Safe playgrounds break more arms
When playgrounds install softer surfaces, kids break MORE arms. Kids see rubber and think they're safe. So they climb higher and jump from places they wouldn't have before.
But broken arms aren't broken necks. Good playground design isn't about eliminating injury, it's about padding the things that cause broken necks, and leaving enough real risk so that kids stay and learn to climb.
If we pad the floor, risk doesn't disappear.
It relocates.
Same thing happens with AI governance.
Lock down the models, stand up an approval committee, and funnel every decision through a Center of Excellence. The official playground gets boring enough that people climb the fence, and start running the actual work on personal accounts where nobody's watching. That opens you up to broken-neck risks.

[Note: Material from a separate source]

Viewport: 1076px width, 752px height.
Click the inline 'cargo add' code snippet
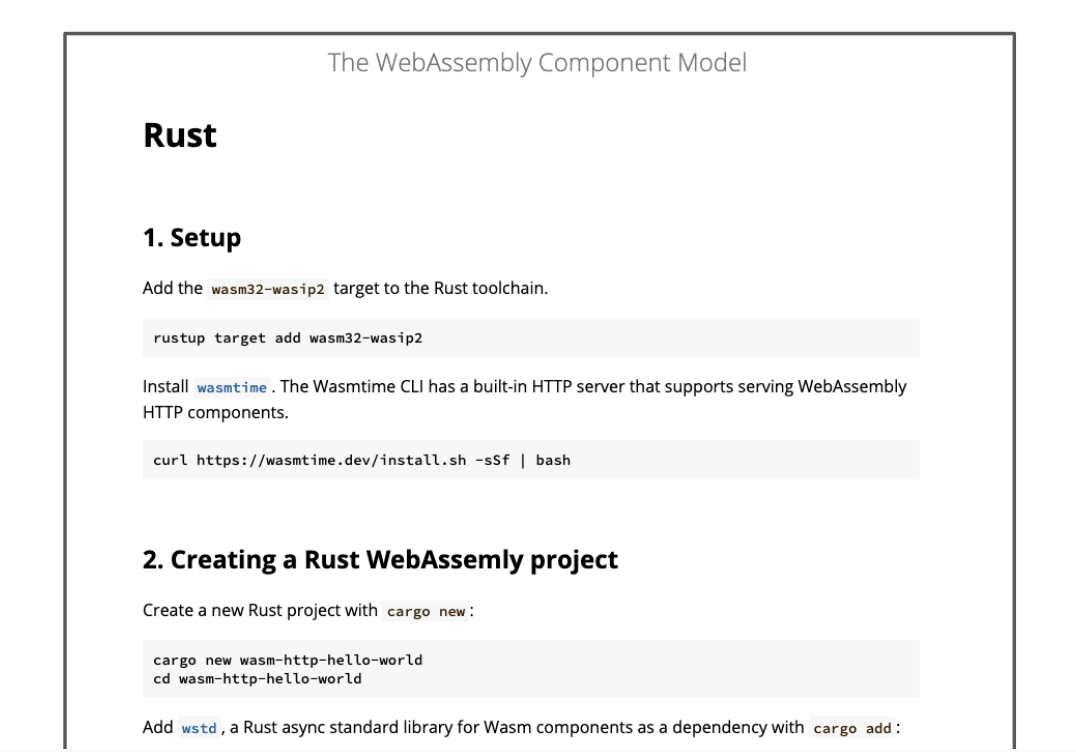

So, how should we respond?
Pad everything?
In March 2023, Samsung gave teams ChatGPT. In the first 20 days, there were three separate leaks: An engineer pasted semiconductor source code into the chatbot to debug it. Another fed in confidential meeting transcripts. A third uploaded chip defect test sequences. Samsung's response was a blanket ban. ChatGPT, Bard, Bing — all blocked. Go around the blockade and you might get fired. After 20 months of lockdown, Samsung's labor union was writing to the executive chairman asking for ChatGPT Enterprise back, "We should not waste our eight hours every day."
Only pad the neck breakers?
JPMorgan banned ChatGPT a few months earlier for the same reasons. But they didn't stop there. By July 2024, they'd built LLM Suite — an internal portal routing OpenAI and Anthropic models through their own infrastructure. Today, 250,000 employees have access. Half use it daily. CIO Lori Beer said the question is, "what's the right level to create an agent; how do you give them identity and access?" In HR, a human gets broader data access than an agent. The agent operates inside specific bounds. They padded the neck breakers. Left the arm breakers alone.
Most governance failures aren't about allowing too much risk.
They're about padding the wrong things.
Pad the neck breakers: the catastrophic and irreversible risks. Like, regulated data leaving the building, autonomous decisions in life-affecting domains, or outputs that hit customers without review.
Let arm-breakers flourish: the small or recoverable risks. Like, a prompt experiment, a team building an internal agent on approved rails, or a draft that gets human-reviewed before it ships.
If a company treats every fall like it's the last one, nobody will learn to climb.